His preaching is not didactic in the sense of handing down answers from on high. Instead he aims to engage listeners and draw them into an experience. Those who gather in the chapel are not passive recipients of religious information but active participants in a shared act of discipleship. These sermons are part of that invitation.
What follows in this collection is the work of a gifted preacher who encourages you to join him in the life of faith. Just as those who crowd into the chapel at St. Margaret’s are better for their time with Roger Douglas, readers who spend time with these words will come away enriched.
John C. Danforth, U.S. Senator (Retired)
Preface by Dr. Nelson Reid
I first met Roger Douglas not in a church but on a golf course. Anyone who plays golf knows how clearly the game reveals character. It forces you to confront your limitations, the difficulty of the course, the skill of your opponents, and the stubborn role of luck. Golf can make us angry, tempted to cheat on the scorecard or to move a ball when no one is watching. It is a test of both skill and honesty.
Roger came to the game later in life, at an age when many people would rather settle into a rocking chair. He wrestled with golf in the same serious and reflective way that marks his preaching. That struggle led to a book, Letting Go!, which is part confession and part extended meditation. It is a conversation with himself about focus, depth, and the spiritual lessons of a difficult game. The same intensity of reflection runs through the sermons collected here.
Roger offers these sermons against the backdrop of a time when institutional Christianity seems to be in decline. Magnificent churches in Europe stand nearly empty; in America, church attendance is spotty and often confined to older generations. Fewer people identify with historic denominations, and there is no single public voice that speaks for a coherent Christian perspective. In many places theology has given way to vague “spiritual entertainment,” and faith has been reduced to one more consumer choice.
In such a setting, Roger speaks with clarity and calm. He is willing to say that Jesus does not necessarily endorse what passes for the “American brand” of Christianity, or that the church has sometimes distorted the message of Jesus. Yet he grounds these claims carefully in Scripture and in history. He writes and preaches from long pastoral experience, and his sermons show the craft of a seasoned homilist.
These sermons are not offered simply for pleasant reading. They probe deeply into the human search for meaning, security, love, and connection with God. You can hear in them echoes of thinkers like Reinhold Niebuhr, who reminded Christians that “the people of the light” need both the wisdom of the serpent and the harmlessness of the dove.
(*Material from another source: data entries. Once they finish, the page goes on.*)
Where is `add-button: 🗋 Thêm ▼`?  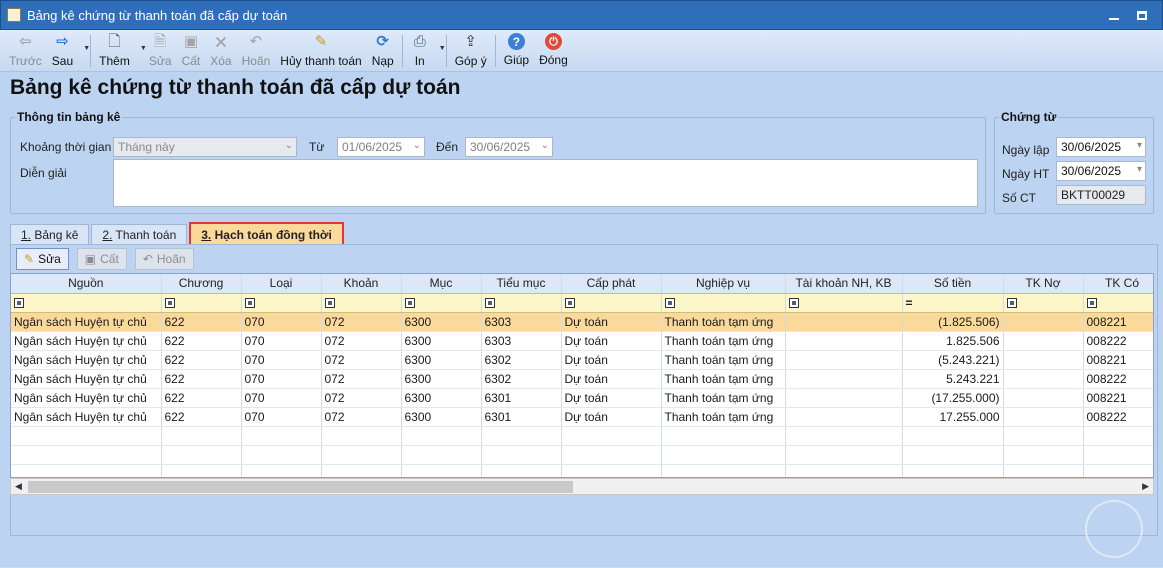 add-button: 🗋 Thêm ▼ is located at coordinates (120, 50).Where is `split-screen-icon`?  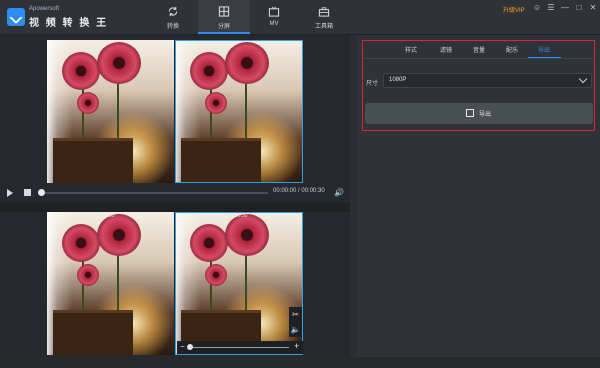 split-screen-icon is located at coordinates (224, 12).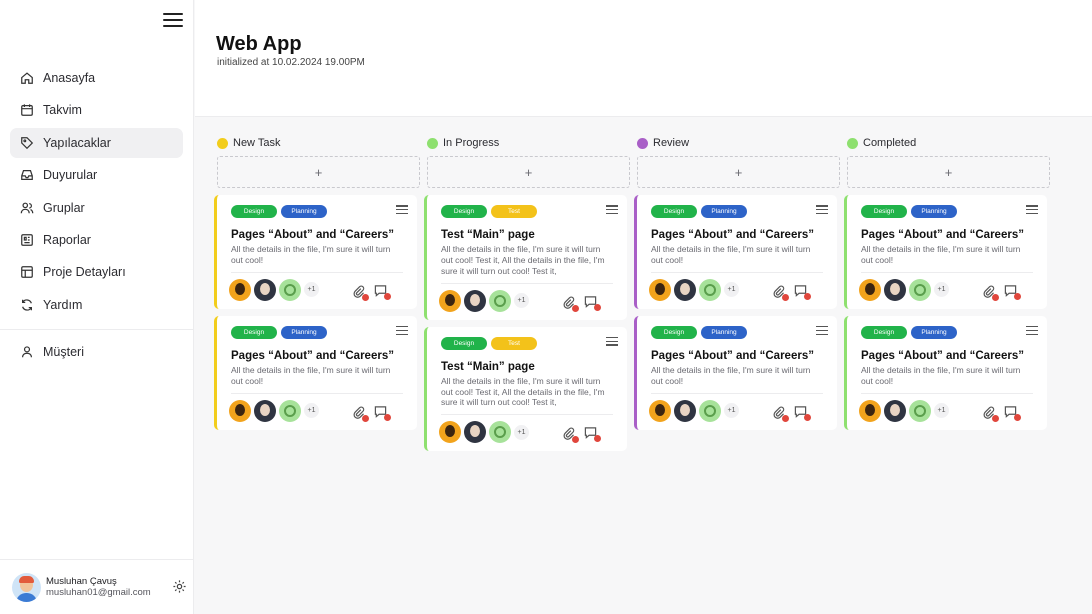  I want to click on sidebar-item-duyurular: Duyurular, so click(96, 175). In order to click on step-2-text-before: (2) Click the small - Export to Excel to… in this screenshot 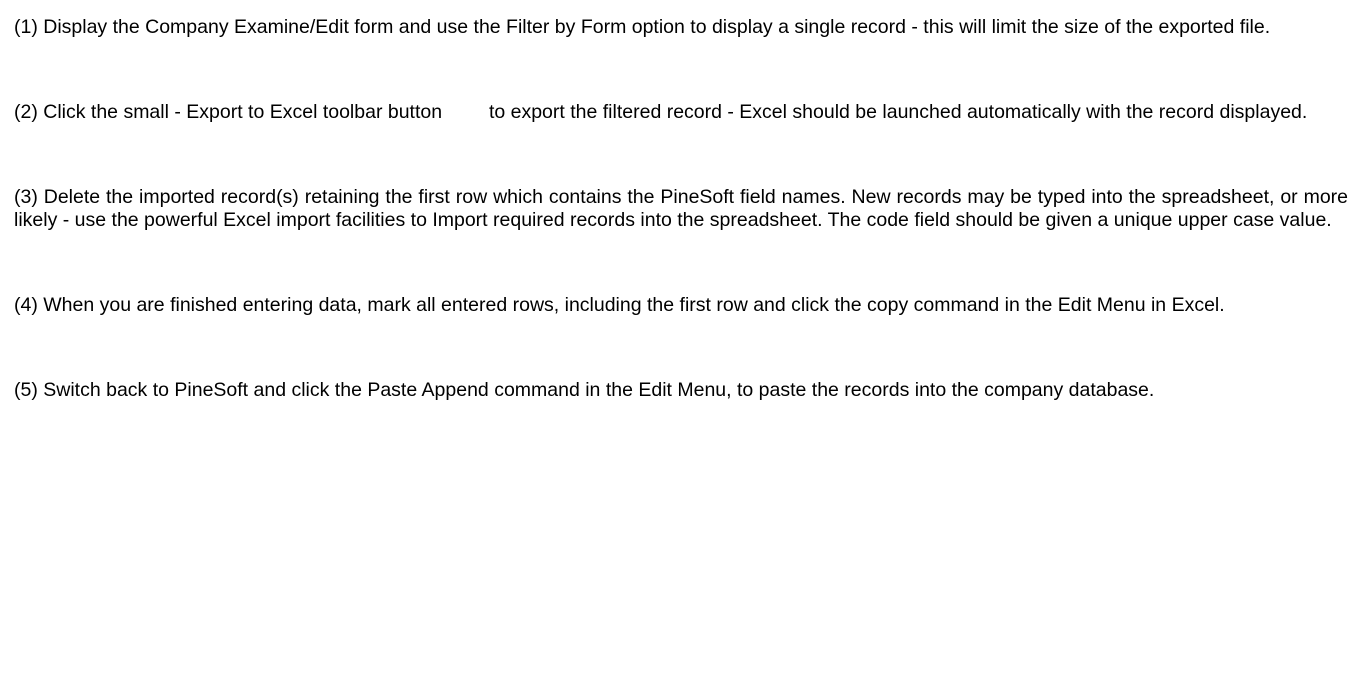, I will do `click(228, 112)`.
Roger recognizes that tension and invites us to see it in ourselves.
In his view, the most serious “hell” is the one we create for ourselves through pride, greed, and a failure to understand God’s relationship to us and to the world. These sermons are his ongoing conversation with himself, and he invites you into that conversation. Engage them thoughtfully, and you will feel as though you have been part of a serious and consequential dialogue about faith, life, and what it means to follow Christ.